É importante salientar, também, que o sucateamento do transporte público foi uma decisão do governo brasileiro. Durante os anos 50, a gestão do presidente Juscelino Kubitschek foi obediente aos interesses estrangeiros em quais deveriam ser as modalidades de locomoção com mais investimentos. A decisão de JK foi de acatar aos desejos estadunidenses e garantir um mercado inteiro para a indústria automobilística que ansiava por ampliações, e assim, canalizar o dinheiro público em incentivos ao uso de carros, ao invés de investir em alternativas coletivas. Existe um subsídio invisível necessário para sustentar o transporte automobilístico, para garantir rodovias e pedágios, por exemplo. Por causa disso, hoje, todo o povo paga para o funcionamento eficiente dos transportes privados, porém nem todo mundo possui um automóvel privado para se deslocar.
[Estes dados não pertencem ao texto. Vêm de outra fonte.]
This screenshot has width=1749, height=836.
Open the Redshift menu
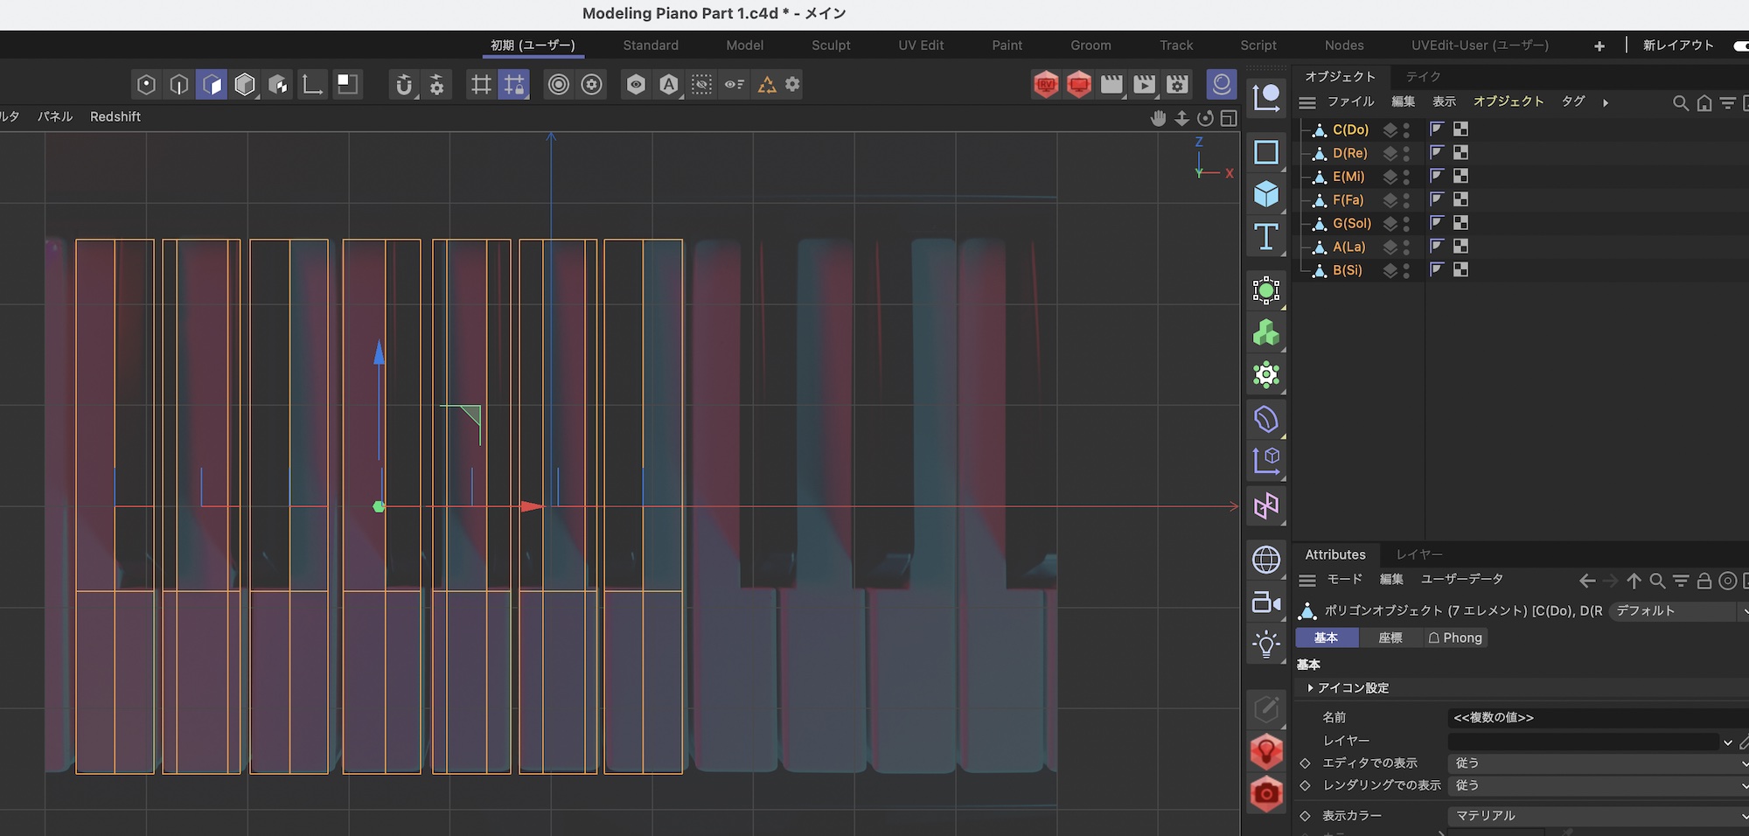point(115,117)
As consequências dessa adoção nacional acarretou nos tráfegos quilométricos, nos altos índices de poluição, no estresse generalizado e nos altos custos de manutenção. Para Daniel Santini, jornalista e autor da obra Passe Livre – As Possibilidades da Tarifa Zero Contra a Distopia da Uberização, os esforços do poder público de incentivar o uso de automóveis privados acarretou na São Paulo caótica que conhecemos: “Nas cidades que priorizam a circulação de veículos motorizados privados, a dinâmica é diferente. Quando as soluções individuais prevalecem, o impacto sobre a mobilidade coletiva é maior. A lógica do cada um por si com seu carro ou moto costuma resultar em ruas entupidas, ar sujo e caos cotidiano naturalizado. Isso porque cinquenta pessoas tentando atravessar a cidade em veículos particulares ocupam mais espaço e provocam mais impacto do que o mesmo grupo utilizando transporte coletivo”, alega.
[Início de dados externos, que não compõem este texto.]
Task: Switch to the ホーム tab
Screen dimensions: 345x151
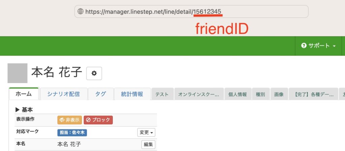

O Direito à Cidade e Possíveis Soluções
A discussão da mobilidade urbana transpassa, obrigatoriamente, pelo debate do direito à cidade. Os preços que pressupõem o ir e vir no espaço urbano, não só sobrecarregam as periferias, locais distantes dos centros, onde a maior parte dos trabalhadores residem, mas também classificam os cidadãos de forma hierárquica, ditando quem pode e quem não pode desfrutar do cenário urbano. A mercantilização do transporte constrói uma distinção de direitos, entre quem pode e quem não pode pagar. Os passes livres e de meia passagem, cheios de restrições de horários, limitam o acesso à cidade dos estudantes, e a precificação em R$4,40 expulsa desempregados, estudantes de cursos pré-vestibulares do direito ao acesso às oportunidades de emprego, à cultura, ao lazer e aos esportes.
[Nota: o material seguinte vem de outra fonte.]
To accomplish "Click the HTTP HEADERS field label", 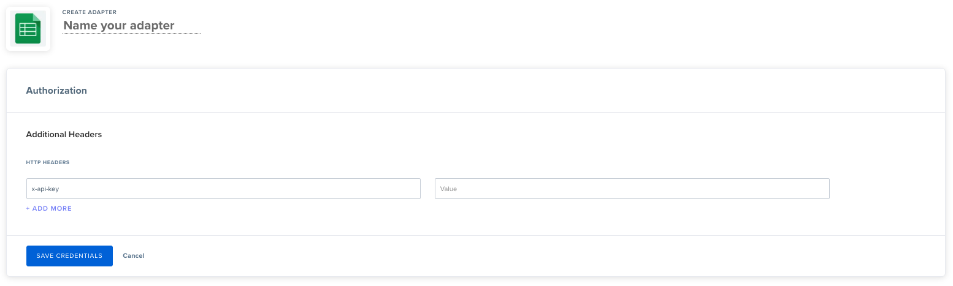I will [47, 163].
A dificuldade da questão se dá porque as decisões referentes aos transportes públicos, decisões de caráter político, são tomadas por um grupo seleto de pessoas que vivem uma realidade diferente da realidade da grande maioria da população. Afinal, por qual outro motivo a prefeitura de São Paulo estaria estudando o remanejamento de algumas rotas até o centro com o intuito de aumentar o número de baldeações sob a alegação de diminuir o fluxo da hora do rush? O que os paulistanos e paulistas precisam são resoluções que partam do coletivo para o problema complexo que é a locomoção na grande capital. A questão do direito à cidade precisa ser decidida pelo povo, e debatida amplamente para que as soluções caibam na realidade de cada local. “Em especial em metrópoles, onde os problemas de mobilidade são complexos, é preciso pensar em soluções integrais, que envolvam não uma saída, mas várias”, diz Santini. Cabe, aos trabalhadores, operários e estudantes, enquanto não detém tal poder de decisão, pressionar os poderosos que se consideram no direito de definir o espaço urbano de acordo com suas vontades mesquinhas, como fez em diversas oportunidades na História do país.